Supplied information: Begin

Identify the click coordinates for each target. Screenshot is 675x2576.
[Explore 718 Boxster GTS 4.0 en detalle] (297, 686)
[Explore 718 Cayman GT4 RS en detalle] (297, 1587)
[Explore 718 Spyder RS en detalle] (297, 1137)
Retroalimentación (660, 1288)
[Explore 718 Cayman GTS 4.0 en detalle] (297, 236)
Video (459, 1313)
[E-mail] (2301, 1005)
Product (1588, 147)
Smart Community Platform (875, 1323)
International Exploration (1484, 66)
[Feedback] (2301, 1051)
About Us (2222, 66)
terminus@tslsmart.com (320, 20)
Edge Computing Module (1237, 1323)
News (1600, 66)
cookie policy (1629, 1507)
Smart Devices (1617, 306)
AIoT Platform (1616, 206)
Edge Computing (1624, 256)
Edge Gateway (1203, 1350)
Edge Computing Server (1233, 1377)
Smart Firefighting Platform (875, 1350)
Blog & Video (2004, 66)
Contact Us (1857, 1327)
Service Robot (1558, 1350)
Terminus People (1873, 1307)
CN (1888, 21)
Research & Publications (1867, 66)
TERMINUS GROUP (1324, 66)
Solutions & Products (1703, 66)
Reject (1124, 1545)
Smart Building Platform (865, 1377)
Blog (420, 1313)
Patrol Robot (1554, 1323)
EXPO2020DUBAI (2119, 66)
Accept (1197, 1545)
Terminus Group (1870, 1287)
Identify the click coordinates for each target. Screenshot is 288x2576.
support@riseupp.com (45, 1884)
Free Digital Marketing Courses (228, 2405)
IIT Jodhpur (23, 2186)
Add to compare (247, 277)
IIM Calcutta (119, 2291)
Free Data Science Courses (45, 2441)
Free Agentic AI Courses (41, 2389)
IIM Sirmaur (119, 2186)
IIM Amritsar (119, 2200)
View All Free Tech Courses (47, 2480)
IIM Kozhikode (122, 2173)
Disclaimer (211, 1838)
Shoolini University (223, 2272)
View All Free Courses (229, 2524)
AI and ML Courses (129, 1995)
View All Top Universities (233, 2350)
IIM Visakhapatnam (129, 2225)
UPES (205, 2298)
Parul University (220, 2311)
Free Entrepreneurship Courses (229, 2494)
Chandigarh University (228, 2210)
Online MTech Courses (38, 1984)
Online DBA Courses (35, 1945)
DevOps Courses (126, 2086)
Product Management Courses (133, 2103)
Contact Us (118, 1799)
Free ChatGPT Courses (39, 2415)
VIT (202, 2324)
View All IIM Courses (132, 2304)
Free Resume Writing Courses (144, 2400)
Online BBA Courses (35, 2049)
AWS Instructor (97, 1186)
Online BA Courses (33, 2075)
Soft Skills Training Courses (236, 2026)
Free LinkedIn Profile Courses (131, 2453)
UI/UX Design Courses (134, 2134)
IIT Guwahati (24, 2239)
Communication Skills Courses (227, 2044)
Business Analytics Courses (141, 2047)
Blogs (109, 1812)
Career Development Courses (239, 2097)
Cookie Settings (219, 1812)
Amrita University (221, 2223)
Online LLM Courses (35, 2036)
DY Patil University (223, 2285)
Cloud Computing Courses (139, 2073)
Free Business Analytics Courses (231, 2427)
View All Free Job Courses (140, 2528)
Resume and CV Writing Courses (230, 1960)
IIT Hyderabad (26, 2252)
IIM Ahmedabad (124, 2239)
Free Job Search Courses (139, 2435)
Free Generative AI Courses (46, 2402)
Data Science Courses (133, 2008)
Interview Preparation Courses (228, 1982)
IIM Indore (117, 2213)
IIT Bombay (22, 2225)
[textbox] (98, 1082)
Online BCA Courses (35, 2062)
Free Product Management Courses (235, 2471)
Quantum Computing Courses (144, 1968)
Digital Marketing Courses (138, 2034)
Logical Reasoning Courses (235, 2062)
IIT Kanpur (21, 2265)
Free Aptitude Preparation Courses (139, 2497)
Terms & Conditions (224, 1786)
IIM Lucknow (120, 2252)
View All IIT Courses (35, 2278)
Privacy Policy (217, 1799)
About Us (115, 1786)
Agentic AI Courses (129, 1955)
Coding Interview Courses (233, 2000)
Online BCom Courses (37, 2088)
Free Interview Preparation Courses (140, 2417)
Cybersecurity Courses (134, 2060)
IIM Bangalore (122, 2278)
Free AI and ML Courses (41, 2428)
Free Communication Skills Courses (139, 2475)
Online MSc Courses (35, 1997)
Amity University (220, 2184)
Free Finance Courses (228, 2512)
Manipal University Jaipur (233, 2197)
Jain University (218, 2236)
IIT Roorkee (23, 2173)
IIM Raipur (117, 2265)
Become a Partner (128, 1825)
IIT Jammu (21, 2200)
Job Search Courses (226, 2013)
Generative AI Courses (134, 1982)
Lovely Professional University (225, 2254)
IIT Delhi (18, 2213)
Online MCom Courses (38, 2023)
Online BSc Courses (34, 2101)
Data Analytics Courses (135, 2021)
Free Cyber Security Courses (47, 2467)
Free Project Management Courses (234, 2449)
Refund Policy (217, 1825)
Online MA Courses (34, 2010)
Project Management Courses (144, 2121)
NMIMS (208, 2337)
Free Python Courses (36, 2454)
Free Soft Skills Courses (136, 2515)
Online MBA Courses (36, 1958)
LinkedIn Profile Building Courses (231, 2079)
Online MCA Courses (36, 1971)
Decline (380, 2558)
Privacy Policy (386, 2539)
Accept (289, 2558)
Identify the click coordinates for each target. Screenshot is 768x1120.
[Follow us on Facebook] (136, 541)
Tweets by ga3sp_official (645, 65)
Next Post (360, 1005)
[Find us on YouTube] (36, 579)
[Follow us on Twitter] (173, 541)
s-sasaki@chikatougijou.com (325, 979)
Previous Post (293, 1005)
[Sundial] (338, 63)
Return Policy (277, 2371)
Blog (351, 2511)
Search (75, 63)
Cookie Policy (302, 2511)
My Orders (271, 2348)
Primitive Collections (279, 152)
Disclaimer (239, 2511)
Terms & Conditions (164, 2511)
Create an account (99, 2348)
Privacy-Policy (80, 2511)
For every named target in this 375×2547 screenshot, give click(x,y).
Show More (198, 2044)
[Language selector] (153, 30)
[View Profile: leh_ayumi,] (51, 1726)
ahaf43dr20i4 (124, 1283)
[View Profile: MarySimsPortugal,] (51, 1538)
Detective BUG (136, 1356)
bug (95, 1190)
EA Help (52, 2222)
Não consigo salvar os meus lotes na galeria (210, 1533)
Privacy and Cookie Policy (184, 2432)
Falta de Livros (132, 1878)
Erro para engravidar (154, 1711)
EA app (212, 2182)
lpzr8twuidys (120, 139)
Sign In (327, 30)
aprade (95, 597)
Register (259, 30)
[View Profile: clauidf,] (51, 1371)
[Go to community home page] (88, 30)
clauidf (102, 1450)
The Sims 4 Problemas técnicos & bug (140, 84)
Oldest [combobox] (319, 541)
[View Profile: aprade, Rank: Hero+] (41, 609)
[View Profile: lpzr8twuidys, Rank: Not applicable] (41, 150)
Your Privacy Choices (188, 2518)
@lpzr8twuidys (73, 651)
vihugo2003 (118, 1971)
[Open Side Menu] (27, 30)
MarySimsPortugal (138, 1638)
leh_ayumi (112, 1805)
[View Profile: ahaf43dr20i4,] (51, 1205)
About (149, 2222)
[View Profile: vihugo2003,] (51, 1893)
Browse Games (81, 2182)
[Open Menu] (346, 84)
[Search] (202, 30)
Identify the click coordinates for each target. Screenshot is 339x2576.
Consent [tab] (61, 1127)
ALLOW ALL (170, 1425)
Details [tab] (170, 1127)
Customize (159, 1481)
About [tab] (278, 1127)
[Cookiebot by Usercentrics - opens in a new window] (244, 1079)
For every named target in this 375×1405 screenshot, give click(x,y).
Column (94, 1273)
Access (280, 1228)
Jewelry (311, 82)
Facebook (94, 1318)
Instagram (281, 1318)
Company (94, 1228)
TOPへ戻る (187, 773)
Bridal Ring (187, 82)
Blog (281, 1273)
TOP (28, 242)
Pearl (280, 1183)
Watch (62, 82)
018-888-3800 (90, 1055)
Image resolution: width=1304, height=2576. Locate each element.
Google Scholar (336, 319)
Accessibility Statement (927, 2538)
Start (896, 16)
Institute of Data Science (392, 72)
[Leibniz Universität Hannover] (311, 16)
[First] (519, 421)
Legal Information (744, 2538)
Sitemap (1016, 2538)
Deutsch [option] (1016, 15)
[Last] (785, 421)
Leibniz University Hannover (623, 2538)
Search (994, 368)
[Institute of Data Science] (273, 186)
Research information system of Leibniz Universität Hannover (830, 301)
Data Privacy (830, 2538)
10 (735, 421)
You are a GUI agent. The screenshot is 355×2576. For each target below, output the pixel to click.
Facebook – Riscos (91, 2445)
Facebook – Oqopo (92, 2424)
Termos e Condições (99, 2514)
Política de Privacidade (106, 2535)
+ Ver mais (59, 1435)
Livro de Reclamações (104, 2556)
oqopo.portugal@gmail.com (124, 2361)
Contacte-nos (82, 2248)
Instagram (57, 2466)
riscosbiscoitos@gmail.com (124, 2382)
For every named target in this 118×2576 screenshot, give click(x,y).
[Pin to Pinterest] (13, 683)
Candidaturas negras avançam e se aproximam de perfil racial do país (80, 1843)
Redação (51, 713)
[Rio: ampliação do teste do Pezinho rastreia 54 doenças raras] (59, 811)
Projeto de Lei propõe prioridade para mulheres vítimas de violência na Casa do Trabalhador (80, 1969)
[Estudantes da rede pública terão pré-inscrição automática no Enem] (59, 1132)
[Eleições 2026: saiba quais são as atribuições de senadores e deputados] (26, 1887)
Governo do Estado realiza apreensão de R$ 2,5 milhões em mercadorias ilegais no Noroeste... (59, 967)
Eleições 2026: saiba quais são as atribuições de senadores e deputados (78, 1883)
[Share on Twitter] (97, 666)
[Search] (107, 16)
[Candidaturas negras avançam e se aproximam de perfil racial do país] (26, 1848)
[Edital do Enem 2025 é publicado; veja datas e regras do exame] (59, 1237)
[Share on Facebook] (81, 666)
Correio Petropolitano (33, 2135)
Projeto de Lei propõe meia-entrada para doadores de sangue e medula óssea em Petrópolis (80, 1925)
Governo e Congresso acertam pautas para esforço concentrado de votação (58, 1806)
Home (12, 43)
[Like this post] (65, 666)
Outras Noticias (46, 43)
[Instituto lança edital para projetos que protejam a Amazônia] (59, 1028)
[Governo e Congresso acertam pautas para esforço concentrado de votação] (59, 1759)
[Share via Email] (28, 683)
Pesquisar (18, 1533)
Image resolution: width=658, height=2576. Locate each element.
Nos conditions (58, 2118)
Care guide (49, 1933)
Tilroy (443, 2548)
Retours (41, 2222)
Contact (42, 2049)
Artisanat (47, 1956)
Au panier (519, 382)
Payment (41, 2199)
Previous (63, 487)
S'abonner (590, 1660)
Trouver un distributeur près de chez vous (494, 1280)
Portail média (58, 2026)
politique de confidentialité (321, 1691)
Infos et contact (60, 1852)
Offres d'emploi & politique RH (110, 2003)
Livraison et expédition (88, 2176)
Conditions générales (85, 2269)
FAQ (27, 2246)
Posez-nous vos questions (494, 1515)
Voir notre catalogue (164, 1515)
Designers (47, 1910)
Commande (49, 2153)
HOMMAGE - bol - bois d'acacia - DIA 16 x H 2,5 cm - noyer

Supplied information: End

● Problem description: When you reach the line with "IIM Sirmaur (119, 2186)" in the records above, start writing out lines exactly, and stop once the line with "UPES (205, 2298)" has been written; include nothing else.

● Answer for the task:
IIM Sirmaur (119, 2186)
IIM Amritsar (119, 2200)
View All Free Tech Courses (47, 2480)
IIM Kozhikode (122, 2173)
Disclaimer (211, 1838)
Shoolini University (223, 2272)
View All Free Courses (229, 2524)
AI and ML Courses (129, 1995)
View All Top Universities (233, 2350)
IIM Visakhapatnam (129, 2225)
UPES (205, 2298)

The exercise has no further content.